### Problem to solve
Copy out each line of the material in which the word "give" appears.

### Data shown
++++++++++++++++++++

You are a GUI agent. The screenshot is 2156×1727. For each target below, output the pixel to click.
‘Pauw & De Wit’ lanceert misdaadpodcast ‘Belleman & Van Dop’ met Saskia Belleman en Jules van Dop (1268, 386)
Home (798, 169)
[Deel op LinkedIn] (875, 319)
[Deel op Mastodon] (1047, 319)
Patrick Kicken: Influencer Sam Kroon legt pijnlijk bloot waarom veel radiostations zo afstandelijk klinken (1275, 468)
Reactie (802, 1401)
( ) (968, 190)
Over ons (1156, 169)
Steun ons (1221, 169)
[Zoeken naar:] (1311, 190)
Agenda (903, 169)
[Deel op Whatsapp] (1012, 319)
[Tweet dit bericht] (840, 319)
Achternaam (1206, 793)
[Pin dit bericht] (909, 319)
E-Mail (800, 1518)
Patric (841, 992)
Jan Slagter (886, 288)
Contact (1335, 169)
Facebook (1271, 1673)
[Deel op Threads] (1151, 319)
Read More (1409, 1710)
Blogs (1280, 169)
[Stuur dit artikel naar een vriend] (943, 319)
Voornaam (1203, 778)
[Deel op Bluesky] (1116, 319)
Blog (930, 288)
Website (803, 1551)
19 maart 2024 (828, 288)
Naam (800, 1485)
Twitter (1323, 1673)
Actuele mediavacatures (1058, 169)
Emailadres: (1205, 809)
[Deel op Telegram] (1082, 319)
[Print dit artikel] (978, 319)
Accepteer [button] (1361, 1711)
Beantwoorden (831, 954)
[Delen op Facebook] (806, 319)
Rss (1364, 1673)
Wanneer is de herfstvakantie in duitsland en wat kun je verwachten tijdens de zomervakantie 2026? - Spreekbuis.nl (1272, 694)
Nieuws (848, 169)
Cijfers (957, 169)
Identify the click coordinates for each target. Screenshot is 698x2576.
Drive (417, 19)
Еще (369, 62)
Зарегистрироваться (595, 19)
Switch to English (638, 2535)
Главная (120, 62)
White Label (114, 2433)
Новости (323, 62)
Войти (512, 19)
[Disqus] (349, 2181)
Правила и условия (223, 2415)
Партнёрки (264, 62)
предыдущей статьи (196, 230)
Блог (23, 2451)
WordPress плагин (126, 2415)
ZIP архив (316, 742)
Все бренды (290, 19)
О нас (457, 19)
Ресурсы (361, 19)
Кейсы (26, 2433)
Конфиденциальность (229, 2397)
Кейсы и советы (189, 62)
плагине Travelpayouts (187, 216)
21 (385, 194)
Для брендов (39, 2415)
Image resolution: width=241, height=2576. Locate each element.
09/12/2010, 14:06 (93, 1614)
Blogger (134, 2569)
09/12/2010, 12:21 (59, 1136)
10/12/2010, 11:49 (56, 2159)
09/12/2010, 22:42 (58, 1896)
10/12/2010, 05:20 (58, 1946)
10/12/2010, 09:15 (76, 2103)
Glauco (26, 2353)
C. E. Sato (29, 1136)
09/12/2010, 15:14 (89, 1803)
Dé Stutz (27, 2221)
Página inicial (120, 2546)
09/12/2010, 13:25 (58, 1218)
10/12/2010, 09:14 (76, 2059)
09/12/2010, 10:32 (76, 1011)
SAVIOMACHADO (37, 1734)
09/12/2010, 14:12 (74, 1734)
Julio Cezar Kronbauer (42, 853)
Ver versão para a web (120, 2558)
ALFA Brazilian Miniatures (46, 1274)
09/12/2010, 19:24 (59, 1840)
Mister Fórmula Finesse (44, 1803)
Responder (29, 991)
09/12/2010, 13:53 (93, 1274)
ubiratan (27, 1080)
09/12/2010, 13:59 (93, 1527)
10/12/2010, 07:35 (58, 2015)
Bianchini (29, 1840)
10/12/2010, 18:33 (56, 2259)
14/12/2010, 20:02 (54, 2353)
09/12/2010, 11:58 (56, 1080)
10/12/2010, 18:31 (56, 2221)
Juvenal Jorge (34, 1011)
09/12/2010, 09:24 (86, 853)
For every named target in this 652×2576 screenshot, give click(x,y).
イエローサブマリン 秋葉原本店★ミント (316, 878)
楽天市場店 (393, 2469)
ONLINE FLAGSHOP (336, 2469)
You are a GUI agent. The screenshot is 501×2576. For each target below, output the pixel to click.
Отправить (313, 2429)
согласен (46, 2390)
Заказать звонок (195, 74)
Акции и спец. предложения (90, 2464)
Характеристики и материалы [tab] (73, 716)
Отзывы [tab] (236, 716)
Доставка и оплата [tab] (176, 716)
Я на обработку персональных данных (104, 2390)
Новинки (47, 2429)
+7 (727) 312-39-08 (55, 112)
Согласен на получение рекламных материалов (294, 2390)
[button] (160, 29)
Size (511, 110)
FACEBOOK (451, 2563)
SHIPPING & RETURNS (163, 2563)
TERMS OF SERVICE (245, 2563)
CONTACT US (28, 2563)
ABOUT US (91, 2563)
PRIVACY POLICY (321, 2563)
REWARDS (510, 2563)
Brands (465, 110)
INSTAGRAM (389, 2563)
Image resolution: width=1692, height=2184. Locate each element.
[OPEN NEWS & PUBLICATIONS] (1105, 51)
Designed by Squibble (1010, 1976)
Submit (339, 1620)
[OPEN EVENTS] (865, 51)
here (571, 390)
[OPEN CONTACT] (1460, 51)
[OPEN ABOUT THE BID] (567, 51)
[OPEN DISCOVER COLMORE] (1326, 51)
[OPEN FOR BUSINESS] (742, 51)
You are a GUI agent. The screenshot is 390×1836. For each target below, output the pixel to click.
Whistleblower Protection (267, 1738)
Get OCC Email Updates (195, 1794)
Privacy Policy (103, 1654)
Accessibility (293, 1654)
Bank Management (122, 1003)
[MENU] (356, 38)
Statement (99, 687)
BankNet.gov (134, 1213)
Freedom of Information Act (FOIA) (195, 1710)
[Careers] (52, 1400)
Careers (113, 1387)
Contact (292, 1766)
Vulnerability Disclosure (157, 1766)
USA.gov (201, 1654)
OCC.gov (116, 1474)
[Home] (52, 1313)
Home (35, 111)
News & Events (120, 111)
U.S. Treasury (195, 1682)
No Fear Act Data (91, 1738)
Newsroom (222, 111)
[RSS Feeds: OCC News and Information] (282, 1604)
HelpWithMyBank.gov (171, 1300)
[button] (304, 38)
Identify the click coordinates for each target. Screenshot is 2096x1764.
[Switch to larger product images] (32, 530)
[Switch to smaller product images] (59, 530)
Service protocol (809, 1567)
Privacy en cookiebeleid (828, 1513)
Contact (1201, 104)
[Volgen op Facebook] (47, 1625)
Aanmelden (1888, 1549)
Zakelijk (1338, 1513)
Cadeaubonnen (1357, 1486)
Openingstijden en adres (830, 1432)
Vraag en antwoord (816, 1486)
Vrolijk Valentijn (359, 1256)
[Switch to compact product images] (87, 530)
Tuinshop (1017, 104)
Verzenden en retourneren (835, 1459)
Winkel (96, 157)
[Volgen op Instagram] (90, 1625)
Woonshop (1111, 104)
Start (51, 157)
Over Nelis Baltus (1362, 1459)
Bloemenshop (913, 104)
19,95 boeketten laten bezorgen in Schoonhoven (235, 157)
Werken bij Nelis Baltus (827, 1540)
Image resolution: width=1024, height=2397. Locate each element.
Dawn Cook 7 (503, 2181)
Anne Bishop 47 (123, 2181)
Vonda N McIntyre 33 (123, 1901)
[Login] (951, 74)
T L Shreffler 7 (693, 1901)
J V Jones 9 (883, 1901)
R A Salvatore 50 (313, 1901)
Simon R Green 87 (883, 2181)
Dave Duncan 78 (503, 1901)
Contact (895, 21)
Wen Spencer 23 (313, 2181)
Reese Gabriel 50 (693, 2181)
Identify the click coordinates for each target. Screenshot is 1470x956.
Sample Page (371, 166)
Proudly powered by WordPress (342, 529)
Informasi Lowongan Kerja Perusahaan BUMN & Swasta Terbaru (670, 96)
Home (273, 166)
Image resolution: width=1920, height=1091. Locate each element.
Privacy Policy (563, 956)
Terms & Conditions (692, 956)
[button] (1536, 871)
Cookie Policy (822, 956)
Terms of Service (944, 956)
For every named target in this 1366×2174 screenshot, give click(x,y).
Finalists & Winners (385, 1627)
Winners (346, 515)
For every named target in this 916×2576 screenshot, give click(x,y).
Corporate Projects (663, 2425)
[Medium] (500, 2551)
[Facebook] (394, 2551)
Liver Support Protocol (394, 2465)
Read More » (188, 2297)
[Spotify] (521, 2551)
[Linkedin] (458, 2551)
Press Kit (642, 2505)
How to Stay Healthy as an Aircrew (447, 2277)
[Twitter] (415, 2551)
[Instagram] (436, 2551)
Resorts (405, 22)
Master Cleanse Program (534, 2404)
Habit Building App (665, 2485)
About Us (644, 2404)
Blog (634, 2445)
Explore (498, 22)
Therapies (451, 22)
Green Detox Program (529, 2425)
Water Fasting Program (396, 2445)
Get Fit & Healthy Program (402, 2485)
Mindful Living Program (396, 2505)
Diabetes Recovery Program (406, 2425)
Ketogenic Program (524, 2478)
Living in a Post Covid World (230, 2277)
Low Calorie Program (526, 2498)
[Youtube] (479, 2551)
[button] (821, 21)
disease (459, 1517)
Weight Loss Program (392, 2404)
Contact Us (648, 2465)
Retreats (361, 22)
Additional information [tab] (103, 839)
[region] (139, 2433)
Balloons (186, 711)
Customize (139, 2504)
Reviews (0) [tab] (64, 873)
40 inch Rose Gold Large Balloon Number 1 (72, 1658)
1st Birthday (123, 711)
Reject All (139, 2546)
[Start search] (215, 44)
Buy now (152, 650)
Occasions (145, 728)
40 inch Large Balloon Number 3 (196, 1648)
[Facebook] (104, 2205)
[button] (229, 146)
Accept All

++++++++++++++++++++

### Answer section
For every named target in this 652×2576 screenshot, give click(x,y).
For every named target in this 1366×2174 screenshot, give click(x,y).
For every named target in this 916×2576 screenshot, give click(x,y).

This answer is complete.